> _What you need to do_
Set down word for word the lines that begin the entries and run through the line containing "Click the Kent". Give nothing further.

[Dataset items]
.....
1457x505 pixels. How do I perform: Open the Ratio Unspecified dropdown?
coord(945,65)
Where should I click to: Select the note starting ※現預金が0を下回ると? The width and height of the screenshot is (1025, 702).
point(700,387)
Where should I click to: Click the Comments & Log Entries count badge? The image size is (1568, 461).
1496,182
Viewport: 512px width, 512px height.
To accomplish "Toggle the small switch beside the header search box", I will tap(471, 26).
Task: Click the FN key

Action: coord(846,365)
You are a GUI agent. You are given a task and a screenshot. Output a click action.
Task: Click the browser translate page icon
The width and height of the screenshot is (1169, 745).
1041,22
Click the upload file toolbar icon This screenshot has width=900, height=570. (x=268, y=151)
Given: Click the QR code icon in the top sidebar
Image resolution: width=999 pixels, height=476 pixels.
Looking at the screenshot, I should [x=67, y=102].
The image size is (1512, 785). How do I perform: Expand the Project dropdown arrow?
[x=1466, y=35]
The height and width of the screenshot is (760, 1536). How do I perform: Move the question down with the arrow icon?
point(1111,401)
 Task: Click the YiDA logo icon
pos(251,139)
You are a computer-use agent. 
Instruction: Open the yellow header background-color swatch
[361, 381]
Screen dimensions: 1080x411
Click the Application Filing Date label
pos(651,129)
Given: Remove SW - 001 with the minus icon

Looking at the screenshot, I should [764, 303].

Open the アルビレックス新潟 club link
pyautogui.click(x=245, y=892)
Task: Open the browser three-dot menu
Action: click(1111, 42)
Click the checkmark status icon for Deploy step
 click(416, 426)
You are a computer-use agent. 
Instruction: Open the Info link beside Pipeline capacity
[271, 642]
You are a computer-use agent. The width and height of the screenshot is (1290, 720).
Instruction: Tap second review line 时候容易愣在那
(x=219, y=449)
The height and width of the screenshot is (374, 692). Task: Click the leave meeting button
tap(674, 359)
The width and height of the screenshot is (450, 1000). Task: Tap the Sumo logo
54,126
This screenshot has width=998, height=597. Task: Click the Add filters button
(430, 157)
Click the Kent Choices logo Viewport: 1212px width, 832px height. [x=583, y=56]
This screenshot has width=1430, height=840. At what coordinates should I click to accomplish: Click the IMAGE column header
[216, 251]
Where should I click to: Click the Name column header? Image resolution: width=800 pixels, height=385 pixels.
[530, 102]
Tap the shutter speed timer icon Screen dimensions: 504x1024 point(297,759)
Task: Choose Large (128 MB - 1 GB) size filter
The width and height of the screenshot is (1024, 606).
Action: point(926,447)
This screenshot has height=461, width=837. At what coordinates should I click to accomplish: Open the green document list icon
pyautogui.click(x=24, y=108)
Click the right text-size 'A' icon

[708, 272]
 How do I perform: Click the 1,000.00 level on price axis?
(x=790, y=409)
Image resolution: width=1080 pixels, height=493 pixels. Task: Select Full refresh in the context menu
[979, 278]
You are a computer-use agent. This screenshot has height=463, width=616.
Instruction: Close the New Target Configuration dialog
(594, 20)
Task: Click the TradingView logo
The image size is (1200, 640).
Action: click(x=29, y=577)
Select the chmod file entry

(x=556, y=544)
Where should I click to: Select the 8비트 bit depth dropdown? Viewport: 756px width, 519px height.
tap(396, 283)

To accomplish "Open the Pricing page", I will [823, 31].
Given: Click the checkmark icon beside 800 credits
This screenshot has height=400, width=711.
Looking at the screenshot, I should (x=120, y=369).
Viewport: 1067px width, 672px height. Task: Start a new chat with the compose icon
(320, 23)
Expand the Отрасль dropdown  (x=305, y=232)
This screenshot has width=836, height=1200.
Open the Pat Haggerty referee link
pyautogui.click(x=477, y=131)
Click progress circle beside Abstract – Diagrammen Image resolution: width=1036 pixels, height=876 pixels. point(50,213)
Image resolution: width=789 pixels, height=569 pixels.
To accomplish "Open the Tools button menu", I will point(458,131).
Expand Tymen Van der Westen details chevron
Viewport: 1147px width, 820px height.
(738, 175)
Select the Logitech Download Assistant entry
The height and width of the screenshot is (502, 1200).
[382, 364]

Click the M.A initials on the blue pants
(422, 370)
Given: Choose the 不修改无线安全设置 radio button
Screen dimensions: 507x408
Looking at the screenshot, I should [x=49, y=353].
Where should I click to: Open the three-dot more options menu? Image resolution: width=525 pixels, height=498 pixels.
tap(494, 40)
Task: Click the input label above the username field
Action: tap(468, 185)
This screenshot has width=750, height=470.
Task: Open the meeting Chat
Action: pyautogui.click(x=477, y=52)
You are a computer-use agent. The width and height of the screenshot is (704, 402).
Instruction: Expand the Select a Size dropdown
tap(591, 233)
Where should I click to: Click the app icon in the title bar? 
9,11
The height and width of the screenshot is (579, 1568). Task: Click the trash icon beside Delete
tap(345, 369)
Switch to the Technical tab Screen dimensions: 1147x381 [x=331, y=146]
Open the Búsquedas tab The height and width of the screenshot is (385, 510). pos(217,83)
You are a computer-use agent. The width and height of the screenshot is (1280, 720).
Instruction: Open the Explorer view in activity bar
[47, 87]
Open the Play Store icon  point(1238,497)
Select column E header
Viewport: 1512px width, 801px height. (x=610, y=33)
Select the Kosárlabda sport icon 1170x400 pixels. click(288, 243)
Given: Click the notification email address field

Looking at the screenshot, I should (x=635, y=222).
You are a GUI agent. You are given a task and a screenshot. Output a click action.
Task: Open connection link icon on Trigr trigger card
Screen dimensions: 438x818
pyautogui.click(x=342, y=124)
.....
> _Your response_
1457x505 pixels. How do I perform: Open the Ratio Unspecified dropdown?
coord(945,65)
Where should I click to: Select the note starting ※現預金が0を下回ると? The width and height of the screenshot is (1025, 702).
point(700,387)
Where should I click to: Click the Comments & Log Entries count badge? The image size is (1568, 461).
1496,182
Viewport: 512px width, 512px height.
To accomplish "Toggle the small switch beside the header search box", I will tap(471, 26).
Task: Click the FN key

Action: coord(846,365)
You are a GUI agent. You are given a task and a screenshot. Output a click action.
Task: Click the browser translate page icon
The width and height of the screenshot is (1169, 745).
1041,22
Click the upload file toolbar icon This screenshot has width=900, height=570. (x=268, y=151)
Given: Click the QR code icon in the top sidebar
Image resolution: width=999 pixels, height=476 pixels.
Looking at the screenshot, I should [x=67, y=102].
The image size is (1512, 785). How do I perform: Expand the Project dropdown arrow?
[x=1466, y=35]
The height and width of the screenshot is (760, 1536). How do I perform: Move the question down with the arrow icon?
point(1111,401)
 Task: Click the YiDA logo icon
pos(251,139)
You are a computer-use agent. 
Instruction: Open the yellow header background-color swatch
[361, 381]
Screen dimensions: 1080x411
Click the Application Filing Date label
pos(651,129)
Given: Remove SW - 001 with the minus icon

Looking at the screenshot, I should [764, 303].

Open the アルビレックス新潟 club link
pyautogui.click(x=245, y=892)
Task: Open the browser three-dot menu
Action: click(1111, 42)
Click the checkmark status icon for Deploy step
 click(416, 426)
You are a computer-use agent. 
Instruction: Open the Info link beside Pipeline capacity
[271, 642]
You are a computer-use agent. The width and height of the screenshot is (1290, 720).
Instruction: Tap second review line 时候容易愣在那
(x=219, y=449)
The height and width of the screenshot is (374, 692). Task: Click the leave meeting button
tap(674, 359)
The width and height of the screenshot is (450, 1000). Task: Tap the Sumo logo
54,126
This screenshot has width=998, height=597. Task: Click the Add filters button
(430, 157)
Click the Kent Choices logo Viewport: 1212px width, 832px height. [x=583, y=56]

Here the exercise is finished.